L'emigrazione forzata degli europei dell'est verso Occidente e la preoccupazione della Chiesa: mons. Giordano commenta la riunione dei vescovi europei a Minsk


I fenomeni migratori in Europa, ma anche lo stato dell'ecumenismo nel continente e la situazione della Chiesa bielorussa: su questi argomenti si sono confrontati i segretari delle 34 Conferenze episcopali europee, riunitisi nei giorni scorsi a Minsk, in Bielorussia, su iniziativa del CCEE, il Consiglio delle Conferenze episcopali d’Europa. Il segretario generale di questo organismo, mons. Aldo Giordano, mette in evidenza gli esiti della riunione al microfono di Luca Collodi:RealAudioMP3


R. - E’ stata un’esperienza molto significativa, abbiamo ricevuto un benvenuto da un Paese, che si ritiene al centro dell’Europa, che si ritiene "cuore" dell’Europa. E dunque, la prima cosa che abbiamo compreso è che come Chiesa è veramente giusto considerare l’Europa nella sua interezza, quella che va dell’Atlantico agli Urali. Abbiamo potuto conoscere la vita della Chiesa cattolica bielorussa, che ha sofferto e nella quale si avvertono i segni della sofferenza. Durante l’ultima guerra, e durante il regime nazista, centinaia di sacerdoti e vescovi sono stati uccisi, le chiese distrutte. Eppure, in questa epoca è sopravvissuta la fede, grazie alla testimonianza e alla preghiera dei laici. Adesso, si sente che c’è questa fede autentica, questa fede provata, che ha il senso del sacro e ciò davvero lo si respira. D’altra parte, è una Chiesa che dopo la caduta del Muro di Berlino ha cominciato a riorganizzarsi. Naturalmente, si cominciano a sentire i primi segni della modernità e della secolarizzazione, perché nella grande città questa mentalità, che è tipica dell’Occidente, comincia ad essere presente. Si coglie allora che la nuova sfida per queste Chiese sarà anche il confronto con questa mentalità, diciamo, più secolarizzata.

 
D. - Mons. Giordano, una delle preoccupazioni della Chiesa cattolica in Bielorussia è quella della migrazione e soprattutto di un aspetto, cioè della migrazione forzata.
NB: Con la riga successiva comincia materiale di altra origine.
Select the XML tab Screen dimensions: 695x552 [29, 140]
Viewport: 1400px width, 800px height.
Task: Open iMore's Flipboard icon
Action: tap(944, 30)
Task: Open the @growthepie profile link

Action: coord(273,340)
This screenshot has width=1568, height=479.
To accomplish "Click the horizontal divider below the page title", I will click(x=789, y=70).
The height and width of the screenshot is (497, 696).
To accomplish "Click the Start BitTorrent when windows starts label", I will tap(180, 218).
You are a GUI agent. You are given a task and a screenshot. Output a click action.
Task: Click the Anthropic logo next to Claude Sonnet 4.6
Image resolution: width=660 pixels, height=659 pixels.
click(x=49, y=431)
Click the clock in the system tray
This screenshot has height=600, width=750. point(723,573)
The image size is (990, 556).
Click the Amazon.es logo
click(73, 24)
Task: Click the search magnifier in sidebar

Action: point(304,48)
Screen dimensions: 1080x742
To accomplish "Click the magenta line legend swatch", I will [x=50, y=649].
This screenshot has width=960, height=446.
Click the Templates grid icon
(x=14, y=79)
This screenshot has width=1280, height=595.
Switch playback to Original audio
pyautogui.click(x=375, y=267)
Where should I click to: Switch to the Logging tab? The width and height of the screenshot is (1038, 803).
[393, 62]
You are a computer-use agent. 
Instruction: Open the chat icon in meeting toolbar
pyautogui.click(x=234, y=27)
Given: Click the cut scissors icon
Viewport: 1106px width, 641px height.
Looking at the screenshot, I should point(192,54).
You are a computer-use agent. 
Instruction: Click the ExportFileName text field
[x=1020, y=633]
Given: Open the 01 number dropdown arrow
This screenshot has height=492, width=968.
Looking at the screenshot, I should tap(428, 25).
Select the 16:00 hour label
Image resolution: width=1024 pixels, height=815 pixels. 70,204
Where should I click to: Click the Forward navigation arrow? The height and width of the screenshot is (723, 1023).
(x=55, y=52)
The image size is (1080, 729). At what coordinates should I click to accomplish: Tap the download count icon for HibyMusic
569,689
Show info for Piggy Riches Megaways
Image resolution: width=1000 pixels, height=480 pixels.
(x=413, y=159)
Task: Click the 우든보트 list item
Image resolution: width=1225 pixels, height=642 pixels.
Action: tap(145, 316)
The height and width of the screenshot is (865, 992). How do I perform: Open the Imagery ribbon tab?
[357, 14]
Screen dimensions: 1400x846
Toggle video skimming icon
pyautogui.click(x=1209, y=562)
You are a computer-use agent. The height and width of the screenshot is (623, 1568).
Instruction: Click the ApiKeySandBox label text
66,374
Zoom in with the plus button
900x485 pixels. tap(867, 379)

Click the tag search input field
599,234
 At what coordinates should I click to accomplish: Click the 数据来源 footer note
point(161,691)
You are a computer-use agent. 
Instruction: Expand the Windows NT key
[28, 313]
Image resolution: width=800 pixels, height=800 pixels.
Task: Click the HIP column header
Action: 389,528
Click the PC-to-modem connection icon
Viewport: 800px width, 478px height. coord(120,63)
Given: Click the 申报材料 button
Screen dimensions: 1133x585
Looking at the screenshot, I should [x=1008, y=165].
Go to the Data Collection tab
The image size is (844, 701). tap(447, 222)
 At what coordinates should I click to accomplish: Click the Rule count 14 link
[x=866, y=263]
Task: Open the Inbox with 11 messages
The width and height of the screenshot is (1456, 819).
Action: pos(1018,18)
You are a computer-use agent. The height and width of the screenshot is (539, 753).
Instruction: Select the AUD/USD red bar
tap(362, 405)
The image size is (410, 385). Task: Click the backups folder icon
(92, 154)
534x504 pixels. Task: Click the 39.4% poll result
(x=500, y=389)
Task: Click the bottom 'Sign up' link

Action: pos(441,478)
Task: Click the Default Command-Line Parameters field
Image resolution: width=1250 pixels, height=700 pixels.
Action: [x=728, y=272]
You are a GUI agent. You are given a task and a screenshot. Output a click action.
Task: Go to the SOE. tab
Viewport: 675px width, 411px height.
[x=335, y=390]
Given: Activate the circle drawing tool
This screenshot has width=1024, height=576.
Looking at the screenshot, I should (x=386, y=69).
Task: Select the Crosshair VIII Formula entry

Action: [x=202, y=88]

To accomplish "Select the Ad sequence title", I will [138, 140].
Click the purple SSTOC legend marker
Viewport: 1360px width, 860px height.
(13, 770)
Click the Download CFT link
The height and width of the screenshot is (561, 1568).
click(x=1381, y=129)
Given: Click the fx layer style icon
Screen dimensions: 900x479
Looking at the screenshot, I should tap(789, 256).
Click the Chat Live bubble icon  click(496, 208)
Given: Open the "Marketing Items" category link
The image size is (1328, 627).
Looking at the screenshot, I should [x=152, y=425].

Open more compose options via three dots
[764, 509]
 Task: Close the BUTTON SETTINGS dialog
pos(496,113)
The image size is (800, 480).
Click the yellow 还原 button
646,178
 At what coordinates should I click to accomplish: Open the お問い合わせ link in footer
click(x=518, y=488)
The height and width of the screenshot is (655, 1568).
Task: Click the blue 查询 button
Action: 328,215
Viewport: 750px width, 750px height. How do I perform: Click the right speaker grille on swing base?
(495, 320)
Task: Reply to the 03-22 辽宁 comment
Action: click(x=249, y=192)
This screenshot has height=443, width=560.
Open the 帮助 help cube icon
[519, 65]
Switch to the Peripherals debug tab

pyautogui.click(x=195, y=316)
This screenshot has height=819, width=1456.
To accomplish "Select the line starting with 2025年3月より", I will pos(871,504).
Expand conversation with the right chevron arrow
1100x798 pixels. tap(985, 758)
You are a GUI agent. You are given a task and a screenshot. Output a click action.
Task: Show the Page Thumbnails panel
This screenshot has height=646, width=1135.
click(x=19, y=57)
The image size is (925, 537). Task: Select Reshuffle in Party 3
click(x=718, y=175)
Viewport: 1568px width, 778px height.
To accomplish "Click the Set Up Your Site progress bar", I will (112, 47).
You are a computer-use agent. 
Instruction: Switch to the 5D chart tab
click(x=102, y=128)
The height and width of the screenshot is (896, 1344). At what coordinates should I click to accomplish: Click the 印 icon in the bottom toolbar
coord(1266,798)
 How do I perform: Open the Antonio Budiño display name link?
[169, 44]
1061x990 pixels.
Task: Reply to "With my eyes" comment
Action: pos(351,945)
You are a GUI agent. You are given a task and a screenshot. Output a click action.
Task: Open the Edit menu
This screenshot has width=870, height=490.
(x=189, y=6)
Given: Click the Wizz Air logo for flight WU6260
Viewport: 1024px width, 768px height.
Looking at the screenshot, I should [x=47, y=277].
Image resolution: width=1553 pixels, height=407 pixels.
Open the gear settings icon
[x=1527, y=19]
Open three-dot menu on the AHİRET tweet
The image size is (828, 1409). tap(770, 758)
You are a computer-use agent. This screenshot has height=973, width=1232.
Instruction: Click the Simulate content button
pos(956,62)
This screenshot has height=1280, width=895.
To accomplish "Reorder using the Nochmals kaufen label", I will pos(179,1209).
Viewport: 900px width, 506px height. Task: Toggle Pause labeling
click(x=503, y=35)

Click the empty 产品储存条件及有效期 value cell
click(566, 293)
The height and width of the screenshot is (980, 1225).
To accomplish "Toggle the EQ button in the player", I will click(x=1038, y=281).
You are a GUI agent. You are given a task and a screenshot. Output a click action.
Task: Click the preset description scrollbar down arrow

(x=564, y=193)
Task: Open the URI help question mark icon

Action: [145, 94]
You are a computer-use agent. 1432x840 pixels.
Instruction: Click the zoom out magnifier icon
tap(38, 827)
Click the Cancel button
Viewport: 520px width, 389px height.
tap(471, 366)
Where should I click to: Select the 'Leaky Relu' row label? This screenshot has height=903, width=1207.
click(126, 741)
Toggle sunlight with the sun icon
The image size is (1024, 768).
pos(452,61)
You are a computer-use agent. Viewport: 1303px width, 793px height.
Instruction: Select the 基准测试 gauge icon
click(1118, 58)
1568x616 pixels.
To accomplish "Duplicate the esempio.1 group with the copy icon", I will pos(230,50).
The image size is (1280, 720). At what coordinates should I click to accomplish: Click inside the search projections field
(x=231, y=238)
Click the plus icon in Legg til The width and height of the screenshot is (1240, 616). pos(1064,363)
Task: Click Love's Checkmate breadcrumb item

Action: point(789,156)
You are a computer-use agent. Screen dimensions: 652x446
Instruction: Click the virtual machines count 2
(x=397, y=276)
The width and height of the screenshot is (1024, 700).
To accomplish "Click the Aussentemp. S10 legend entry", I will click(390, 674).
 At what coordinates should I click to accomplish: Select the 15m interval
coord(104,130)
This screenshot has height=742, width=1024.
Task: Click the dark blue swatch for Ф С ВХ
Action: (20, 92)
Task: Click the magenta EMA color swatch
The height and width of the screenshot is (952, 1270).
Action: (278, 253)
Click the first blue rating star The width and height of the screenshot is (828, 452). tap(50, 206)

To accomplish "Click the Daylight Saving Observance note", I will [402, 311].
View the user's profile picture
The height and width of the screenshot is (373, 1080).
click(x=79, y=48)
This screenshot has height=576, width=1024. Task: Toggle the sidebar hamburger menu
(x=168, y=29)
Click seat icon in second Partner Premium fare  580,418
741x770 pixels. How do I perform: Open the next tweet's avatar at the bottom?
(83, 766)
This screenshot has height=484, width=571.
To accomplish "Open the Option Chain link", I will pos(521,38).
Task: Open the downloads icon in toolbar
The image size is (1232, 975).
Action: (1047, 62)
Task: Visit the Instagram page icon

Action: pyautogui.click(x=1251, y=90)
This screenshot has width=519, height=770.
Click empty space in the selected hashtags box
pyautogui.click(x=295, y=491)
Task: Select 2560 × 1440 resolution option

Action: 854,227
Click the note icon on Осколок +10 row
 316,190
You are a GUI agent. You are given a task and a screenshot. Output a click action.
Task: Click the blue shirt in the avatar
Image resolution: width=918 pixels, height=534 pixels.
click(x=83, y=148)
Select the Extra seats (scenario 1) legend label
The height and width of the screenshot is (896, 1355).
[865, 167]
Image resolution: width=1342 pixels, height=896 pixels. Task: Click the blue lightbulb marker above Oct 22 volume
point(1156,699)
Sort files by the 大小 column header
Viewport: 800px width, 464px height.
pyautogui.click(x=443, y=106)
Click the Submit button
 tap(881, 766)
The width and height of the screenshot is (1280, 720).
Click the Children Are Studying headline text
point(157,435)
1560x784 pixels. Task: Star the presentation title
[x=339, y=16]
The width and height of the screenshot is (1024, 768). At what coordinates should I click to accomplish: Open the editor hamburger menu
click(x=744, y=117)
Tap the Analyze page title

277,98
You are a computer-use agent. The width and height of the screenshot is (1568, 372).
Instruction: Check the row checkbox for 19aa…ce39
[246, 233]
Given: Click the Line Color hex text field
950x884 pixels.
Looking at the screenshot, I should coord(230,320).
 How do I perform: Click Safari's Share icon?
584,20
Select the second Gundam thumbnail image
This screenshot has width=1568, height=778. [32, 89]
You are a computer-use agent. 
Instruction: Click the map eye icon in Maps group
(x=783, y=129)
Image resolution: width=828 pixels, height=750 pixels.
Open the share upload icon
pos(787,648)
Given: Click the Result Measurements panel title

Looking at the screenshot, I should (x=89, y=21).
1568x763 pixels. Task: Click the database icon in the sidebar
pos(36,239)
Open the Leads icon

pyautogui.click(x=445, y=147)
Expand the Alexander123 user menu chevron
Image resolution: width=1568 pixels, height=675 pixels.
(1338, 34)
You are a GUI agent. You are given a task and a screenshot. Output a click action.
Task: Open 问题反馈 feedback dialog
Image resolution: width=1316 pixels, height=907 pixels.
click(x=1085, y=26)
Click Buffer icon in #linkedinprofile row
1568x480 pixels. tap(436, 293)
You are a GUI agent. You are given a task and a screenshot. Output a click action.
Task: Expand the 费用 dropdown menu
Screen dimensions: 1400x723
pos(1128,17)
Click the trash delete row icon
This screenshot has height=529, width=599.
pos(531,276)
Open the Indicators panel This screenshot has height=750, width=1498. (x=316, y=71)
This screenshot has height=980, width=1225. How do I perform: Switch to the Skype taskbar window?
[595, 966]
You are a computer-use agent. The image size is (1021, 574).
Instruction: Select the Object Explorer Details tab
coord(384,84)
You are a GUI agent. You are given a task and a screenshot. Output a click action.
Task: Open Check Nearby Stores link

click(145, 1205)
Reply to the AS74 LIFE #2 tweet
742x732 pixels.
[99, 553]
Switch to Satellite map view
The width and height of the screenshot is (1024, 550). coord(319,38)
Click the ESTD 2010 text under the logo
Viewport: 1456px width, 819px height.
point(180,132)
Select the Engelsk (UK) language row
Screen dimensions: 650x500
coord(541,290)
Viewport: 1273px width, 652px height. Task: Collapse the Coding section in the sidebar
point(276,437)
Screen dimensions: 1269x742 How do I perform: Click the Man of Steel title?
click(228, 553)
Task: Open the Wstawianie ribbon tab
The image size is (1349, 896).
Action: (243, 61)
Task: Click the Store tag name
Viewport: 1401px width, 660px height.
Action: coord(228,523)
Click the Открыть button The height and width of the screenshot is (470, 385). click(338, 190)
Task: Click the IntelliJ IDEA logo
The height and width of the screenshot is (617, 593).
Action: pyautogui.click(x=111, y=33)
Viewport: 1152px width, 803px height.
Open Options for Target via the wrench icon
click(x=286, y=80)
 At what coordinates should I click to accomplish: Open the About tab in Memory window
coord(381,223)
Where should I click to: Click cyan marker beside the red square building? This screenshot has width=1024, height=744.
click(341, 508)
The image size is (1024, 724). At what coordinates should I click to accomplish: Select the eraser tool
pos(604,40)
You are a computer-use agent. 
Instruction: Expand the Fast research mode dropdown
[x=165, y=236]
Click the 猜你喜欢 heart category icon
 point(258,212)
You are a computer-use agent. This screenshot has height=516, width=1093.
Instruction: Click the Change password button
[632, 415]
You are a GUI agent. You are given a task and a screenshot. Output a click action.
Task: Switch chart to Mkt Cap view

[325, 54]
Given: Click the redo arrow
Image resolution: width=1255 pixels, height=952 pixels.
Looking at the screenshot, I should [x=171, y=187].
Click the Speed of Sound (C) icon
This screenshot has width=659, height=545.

Perché?

 
R. - Soprattutto i Paesi dell’est europeo soffrono per questa migrazione forzata: per la disoccupazione, per la povertà, alle volte per le difficoltà politiche e per il miraggio di poter offrire un futuro migliore alla propria famiglia. In Paesi dell’est come Bielorussia e Romania, dopo il 1989, si può dire che il 10, il 15 o il 20 per cento della popolazione è già emigrata, soprattutto i giovani. Ciò costituisce anche un problema locale, perché crea un invecchiamento della popolazione. Spesso, sono le forze migliori, le più preparate, che cercano un futuro migliore all’estero.

 
D. - Quindi, il rischio per i Paesi dell’est, per la Bielorussia, è quello di vedere venir meno le forze migliori...

 
R. - Come Chiese, noi siamo preoccupati di instaurare dei rapporti fra i nostri Paesi, in maniera che queste forze possano restare sul posto e possano contribuire ad un futuro migliore del Paese.

 
D. - L’aspetto dell’ecumenismo, un altro dei temi che voi come Consiglio delle Conferenze episcopali d’Europa avete affrontato a Minsk, come lo valutate?

 
R. - In Bielorussia, a Minsk, abbiamo visitato il metropolita ortodosso Filaret e abbiamo visto che in Bielorussia c’è un rispetto reciproco fra le Chiese, dunque una situazione interessante da osservare. Riguardo a tutta l’Europa, si registrano alcune situazioni di stallo dell’ecumenismo, soprattutto in qualche Paese occidentale. Invece, in altri Paesi che forse non hanno una grande tradizione ecumenica, assistiamo a dei fatti nuovi. Con tutto il mondo dell’est, con certi Paesi ortodossi, si è iniziata una collaborazione molto interessante su alcuni temi di comune interesse: i valori, il processo di unificazione europea, la famiglia, la vita. Su questi temi noi possiamo collaborare e abbiamo iniziato nuove forme di collaborazione fino a qualche anno fa impensabili.